Washington D.C. – Republicans today questioned Energy Secretary Steven Chu on the significant “clean energy” spending increases represented in the President’s fiscal year 2012 budget request for the Department of Energy (DOE).

The President has proposed a new requirement that the U.S. produce 80 percent of its electricity from “clean” sources by 2035.  Given the struggling economy and need to cut federal spending, Chairman Ralph Hall (R-TX) criticized the President’s “double-down” on his energy and climate agenda and questioned the costs and benefits of the proposed clean energy standard (CES).

“While I want to better understand how the Administration intends to reach this goal, and while I strongly support an ‘all-of-the-above’ approach to energy security, I’m concerned that this plan entails spending we can’t afford and taxes and regulations that would raise the cost of energy and harm our economy,” Hall said.  “The merits of this proposal seem weakened further by the fact that, even if such a transition to ‘clean’ electricity were successful, its benefits in terms of the effect it could have on climate change appears negligible.”  

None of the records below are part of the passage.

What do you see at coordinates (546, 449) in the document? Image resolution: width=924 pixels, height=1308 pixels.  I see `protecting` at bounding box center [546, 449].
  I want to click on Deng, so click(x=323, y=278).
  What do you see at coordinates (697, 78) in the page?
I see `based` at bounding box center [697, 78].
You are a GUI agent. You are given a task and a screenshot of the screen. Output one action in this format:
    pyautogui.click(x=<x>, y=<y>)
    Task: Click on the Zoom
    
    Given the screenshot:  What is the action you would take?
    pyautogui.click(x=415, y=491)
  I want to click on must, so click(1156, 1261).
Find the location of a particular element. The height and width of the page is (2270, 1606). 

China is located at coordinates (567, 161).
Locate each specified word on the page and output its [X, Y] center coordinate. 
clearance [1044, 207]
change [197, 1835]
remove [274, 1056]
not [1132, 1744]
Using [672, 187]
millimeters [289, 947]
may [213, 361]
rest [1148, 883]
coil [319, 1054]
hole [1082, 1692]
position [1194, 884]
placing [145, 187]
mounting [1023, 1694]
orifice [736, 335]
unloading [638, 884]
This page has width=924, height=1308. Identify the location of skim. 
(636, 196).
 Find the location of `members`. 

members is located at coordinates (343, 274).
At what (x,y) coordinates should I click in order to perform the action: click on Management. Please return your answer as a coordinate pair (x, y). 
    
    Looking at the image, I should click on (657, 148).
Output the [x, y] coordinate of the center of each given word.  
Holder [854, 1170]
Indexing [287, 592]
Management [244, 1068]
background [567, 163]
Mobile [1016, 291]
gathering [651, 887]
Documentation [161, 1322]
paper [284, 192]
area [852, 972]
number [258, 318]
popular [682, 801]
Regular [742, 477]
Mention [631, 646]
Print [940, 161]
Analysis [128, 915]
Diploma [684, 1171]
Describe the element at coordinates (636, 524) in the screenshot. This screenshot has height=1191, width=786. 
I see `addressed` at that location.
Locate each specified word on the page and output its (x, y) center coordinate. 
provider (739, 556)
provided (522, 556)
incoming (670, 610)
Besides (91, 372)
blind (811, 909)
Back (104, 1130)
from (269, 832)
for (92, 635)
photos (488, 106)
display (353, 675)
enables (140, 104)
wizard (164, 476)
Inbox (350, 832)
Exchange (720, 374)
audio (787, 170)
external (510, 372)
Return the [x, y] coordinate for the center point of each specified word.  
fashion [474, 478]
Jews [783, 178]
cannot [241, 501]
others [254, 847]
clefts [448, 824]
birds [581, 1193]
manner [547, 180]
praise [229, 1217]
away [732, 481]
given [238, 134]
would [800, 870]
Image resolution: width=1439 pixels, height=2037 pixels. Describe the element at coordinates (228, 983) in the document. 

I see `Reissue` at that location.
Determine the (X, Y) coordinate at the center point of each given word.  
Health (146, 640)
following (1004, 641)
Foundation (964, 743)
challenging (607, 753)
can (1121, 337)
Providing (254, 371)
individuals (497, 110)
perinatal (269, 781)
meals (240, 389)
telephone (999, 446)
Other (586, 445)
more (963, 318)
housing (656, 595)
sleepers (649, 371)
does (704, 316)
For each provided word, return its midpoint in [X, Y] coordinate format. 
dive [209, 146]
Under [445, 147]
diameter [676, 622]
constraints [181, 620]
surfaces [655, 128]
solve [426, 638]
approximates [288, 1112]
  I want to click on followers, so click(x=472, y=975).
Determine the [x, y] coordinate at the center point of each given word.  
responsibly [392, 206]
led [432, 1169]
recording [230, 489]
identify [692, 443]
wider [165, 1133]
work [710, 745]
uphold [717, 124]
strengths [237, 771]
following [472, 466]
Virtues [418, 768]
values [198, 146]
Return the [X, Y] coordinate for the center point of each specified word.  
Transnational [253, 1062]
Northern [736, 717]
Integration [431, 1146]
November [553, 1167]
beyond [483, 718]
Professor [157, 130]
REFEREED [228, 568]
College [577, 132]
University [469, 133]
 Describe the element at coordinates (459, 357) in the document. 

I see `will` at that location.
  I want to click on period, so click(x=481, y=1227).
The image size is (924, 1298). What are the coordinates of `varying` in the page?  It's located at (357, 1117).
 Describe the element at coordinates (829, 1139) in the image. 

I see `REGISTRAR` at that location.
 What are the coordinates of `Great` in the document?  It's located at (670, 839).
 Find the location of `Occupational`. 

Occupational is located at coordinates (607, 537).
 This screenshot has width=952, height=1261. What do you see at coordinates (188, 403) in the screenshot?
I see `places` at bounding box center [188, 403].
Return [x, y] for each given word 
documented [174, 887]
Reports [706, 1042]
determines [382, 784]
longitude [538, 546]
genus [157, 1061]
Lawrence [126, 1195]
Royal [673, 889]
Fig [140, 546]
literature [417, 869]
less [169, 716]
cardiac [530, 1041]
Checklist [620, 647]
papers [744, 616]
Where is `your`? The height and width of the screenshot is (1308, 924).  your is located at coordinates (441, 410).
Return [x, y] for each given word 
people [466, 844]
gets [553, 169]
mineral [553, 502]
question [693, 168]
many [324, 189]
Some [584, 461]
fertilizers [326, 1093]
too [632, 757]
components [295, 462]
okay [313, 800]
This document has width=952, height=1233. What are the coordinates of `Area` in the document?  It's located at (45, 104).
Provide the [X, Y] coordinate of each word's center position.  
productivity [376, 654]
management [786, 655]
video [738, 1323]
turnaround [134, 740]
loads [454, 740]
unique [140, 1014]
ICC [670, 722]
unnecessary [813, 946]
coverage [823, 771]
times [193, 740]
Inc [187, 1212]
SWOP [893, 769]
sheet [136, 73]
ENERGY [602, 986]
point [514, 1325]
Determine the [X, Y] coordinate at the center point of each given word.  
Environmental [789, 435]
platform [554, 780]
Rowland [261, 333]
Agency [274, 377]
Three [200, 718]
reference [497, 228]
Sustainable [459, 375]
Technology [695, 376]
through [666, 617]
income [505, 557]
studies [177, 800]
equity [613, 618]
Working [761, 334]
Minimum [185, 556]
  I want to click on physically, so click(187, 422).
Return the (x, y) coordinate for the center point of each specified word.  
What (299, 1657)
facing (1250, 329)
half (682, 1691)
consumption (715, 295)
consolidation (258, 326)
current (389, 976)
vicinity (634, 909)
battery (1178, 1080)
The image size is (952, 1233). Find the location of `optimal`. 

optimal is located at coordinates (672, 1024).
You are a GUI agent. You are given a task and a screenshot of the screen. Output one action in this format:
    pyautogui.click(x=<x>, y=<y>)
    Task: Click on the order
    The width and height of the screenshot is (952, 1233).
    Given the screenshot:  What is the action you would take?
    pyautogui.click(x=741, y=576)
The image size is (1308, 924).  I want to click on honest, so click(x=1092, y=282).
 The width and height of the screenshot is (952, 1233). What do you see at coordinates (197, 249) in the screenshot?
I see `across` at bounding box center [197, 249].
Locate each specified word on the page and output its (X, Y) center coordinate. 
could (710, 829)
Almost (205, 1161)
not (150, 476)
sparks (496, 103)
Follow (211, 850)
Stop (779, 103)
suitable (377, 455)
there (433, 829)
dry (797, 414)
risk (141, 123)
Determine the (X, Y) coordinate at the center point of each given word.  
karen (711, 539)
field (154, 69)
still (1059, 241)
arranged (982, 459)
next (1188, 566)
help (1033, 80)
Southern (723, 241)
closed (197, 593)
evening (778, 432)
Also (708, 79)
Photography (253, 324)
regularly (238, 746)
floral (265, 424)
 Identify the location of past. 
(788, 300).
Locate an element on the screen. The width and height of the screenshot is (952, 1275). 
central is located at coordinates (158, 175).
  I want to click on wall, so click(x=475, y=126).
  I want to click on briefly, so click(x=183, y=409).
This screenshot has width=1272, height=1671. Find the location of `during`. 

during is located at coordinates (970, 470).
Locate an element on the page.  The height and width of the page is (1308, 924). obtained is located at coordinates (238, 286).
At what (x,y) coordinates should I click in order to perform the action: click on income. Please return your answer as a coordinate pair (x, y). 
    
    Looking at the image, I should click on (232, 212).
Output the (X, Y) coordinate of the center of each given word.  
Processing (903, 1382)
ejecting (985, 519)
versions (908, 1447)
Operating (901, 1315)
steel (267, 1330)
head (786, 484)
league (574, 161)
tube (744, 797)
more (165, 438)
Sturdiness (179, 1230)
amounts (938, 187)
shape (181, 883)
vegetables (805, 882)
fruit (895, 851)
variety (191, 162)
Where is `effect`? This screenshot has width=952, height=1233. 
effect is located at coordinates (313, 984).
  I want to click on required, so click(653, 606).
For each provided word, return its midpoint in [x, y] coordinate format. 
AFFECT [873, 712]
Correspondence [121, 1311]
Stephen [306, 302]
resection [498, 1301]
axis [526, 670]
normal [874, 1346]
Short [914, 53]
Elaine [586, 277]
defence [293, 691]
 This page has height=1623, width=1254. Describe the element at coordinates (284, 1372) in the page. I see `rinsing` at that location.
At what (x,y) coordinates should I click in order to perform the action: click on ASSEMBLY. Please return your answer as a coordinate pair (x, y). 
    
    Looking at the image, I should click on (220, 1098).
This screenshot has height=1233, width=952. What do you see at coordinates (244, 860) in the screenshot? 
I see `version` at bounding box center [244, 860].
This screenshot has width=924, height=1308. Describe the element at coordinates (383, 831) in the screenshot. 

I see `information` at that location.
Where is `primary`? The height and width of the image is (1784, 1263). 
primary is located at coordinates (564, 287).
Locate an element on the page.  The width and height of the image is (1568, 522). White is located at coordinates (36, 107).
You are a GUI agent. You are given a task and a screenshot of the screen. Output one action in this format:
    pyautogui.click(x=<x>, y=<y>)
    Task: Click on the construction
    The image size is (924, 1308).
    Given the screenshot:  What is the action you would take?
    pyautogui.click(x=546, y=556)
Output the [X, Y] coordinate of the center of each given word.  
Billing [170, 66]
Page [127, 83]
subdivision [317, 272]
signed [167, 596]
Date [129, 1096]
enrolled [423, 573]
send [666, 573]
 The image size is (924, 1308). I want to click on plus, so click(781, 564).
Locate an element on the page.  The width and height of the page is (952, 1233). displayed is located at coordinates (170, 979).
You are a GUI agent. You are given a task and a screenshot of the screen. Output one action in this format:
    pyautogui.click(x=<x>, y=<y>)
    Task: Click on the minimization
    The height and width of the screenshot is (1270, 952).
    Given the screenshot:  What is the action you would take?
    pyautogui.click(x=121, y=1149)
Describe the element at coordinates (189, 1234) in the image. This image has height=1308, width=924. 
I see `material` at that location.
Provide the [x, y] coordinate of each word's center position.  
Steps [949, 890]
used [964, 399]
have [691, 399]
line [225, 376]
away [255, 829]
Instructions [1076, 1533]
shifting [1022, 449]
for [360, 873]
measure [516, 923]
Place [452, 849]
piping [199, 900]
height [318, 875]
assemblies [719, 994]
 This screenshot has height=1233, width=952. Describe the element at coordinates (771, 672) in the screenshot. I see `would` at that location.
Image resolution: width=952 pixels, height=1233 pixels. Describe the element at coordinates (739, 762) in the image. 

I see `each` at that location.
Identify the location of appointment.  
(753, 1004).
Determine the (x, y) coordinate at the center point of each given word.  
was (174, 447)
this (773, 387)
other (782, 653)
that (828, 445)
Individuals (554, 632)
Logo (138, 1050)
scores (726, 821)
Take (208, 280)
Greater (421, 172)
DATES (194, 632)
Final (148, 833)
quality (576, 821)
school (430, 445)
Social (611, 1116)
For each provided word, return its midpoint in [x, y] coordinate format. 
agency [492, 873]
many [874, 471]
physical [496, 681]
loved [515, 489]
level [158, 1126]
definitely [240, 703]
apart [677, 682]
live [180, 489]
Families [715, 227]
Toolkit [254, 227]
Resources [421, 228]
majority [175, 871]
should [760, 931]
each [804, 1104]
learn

When Chairman Hall asked Secretary Chu about the cost of the proposed CES, Chu conceded that he doesn’t know how much it will cost in terms of taxpayer spending as well as higher electricity prices for consumers. Following up, Hall asked what the affect on the climate would be if the President’s goal were achieved.  Chu mentioned the CES proposal could reduce greenhouse gas emissions, but would not assert whether it would have a noticeable impact on climate change efforts.  

Chairman Hall also raised concerns regarding misplaced research and development (R&D) policy priorities.  The President proposes zeroing out the Natural Gas and Unconventional Fossil Energy Technologies programs, while energy efficiency and renewable energy (EERE) R&D programs would receive a 44 percent increase above current levels.  This increase is in addition to over $16 billion in Stimulus funding.

“The fossil fuels that drive our economy and meet over 80 percent of our energy needs continue to be penalized,” Hall noted.

Republicans also criticized the use of DOE taxpayer dollars in funding an advertising campaign that incorporates the Disney character, “Tinkerbell,” encouraging children to tell their parents to take energy-saving steps such as increasing use of energy-efficient appliances. In response to questioning, Chu stated he did not have any empirical evidence that such advertising efforts impact energy usage

While there were considerable differences of opinion represented today, a few areas of bipartisan agreement included: the need to get more nuclear power plants online in the U.S., a need for nuclear energy R&D to develop and manufacture small modular reactors, and a need to pursue clean coal technologies.